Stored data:
--------------------------------------------------

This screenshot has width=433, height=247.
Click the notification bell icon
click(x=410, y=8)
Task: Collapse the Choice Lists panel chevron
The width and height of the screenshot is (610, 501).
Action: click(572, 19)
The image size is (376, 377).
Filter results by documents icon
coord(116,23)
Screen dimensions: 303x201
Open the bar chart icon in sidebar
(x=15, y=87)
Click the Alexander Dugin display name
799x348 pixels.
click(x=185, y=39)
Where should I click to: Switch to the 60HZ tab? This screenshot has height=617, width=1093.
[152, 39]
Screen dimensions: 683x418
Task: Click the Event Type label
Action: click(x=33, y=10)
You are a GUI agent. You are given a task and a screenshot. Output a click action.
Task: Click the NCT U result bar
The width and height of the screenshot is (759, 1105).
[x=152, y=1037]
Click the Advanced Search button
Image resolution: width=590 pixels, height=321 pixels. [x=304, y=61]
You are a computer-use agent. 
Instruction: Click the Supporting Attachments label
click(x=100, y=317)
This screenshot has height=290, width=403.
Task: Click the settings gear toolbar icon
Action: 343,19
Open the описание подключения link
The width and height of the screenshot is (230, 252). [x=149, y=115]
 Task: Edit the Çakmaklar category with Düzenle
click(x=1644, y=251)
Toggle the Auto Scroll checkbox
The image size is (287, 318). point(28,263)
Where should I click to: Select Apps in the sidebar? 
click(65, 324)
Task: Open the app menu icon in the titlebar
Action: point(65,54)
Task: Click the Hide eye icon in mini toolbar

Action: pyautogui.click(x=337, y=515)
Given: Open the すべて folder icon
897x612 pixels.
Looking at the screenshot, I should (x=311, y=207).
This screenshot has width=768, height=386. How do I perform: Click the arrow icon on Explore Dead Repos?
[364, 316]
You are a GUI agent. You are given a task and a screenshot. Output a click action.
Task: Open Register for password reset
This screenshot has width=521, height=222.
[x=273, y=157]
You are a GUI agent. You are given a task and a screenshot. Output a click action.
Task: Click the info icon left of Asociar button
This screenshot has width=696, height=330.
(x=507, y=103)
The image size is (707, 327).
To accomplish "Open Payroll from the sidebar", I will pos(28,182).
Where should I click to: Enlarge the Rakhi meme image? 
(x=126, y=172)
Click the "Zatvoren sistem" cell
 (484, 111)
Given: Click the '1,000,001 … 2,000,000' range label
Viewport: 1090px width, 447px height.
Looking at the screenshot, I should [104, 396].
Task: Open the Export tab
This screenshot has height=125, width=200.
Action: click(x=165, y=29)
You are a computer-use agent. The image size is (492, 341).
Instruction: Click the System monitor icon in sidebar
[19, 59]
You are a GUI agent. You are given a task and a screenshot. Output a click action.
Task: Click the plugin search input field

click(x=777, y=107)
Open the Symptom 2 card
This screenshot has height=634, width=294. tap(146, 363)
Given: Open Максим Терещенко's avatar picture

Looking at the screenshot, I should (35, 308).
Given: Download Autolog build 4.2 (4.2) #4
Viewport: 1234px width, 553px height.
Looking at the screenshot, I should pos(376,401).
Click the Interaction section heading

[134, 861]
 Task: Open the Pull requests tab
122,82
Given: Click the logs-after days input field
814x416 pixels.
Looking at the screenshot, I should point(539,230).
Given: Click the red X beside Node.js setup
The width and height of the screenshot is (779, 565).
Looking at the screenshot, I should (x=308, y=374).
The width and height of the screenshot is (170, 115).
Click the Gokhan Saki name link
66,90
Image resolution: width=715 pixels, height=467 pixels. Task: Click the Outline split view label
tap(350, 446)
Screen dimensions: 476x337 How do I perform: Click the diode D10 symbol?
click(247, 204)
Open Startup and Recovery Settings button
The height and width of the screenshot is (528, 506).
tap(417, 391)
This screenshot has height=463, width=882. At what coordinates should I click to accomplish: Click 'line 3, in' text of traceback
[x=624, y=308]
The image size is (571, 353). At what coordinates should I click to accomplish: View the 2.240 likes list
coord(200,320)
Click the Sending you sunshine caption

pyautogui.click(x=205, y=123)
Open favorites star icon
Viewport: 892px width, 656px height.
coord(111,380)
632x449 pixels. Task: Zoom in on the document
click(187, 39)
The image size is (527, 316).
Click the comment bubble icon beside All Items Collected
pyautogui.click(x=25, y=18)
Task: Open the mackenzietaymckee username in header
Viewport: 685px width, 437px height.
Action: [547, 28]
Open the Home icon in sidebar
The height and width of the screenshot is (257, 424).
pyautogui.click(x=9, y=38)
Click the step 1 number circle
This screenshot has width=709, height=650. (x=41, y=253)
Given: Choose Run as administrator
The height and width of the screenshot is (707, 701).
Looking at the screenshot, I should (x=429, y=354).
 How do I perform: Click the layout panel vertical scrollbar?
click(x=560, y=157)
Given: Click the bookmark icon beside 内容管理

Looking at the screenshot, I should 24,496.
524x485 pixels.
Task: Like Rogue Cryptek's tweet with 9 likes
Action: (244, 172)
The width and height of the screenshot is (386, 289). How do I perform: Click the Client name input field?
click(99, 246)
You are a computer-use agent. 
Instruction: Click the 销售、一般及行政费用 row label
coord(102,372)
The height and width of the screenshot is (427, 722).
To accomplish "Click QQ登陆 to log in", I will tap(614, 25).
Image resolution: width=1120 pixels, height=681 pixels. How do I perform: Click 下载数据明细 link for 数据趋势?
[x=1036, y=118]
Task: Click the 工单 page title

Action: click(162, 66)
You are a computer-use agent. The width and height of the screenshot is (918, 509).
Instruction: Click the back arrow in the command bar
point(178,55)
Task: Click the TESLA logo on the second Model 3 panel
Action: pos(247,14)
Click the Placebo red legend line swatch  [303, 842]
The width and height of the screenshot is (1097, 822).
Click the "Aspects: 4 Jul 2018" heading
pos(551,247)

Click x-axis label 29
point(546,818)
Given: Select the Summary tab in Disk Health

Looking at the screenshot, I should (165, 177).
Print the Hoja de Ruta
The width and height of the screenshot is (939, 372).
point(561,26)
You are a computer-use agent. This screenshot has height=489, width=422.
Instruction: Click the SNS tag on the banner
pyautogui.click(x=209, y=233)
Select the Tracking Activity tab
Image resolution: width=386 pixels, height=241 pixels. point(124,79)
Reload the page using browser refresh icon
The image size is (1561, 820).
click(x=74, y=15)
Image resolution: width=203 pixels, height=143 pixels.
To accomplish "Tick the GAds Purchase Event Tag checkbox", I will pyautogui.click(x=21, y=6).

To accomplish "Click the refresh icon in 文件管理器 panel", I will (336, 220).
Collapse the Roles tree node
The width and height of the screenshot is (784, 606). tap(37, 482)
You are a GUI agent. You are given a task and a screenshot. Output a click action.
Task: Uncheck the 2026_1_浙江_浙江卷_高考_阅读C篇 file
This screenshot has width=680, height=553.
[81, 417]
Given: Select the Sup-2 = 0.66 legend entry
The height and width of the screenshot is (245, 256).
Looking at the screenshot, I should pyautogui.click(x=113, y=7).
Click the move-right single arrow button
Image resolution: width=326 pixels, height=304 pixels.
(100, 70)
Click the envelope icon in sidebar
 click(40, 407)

--------------------------------------------------

Only the lines above from the one with "Click x-axis label 29" up to and including the one with "Reload the page using browser refresh icon" should be repeated, exactly as written.

## Result
Click x-axis label 29
point(546,818)
Given: Select the Summary tab in Disk Health

Looking at the screenshot, I should (165, 177).
Print the Hoja de Ruta
The width and height of the screenshot is (939, 372).
point(561,26)
You are a computer-use agent. This screenshot has height=489, width=422.
Instruction: Click the SNS tag on the banner
pyautogui.click(x=209, y=233)
Select the Tracking Activity tab
Image resolution: width=386 pixels, height=241 pixels. point(124,79)
Reload the page using browser refresh icon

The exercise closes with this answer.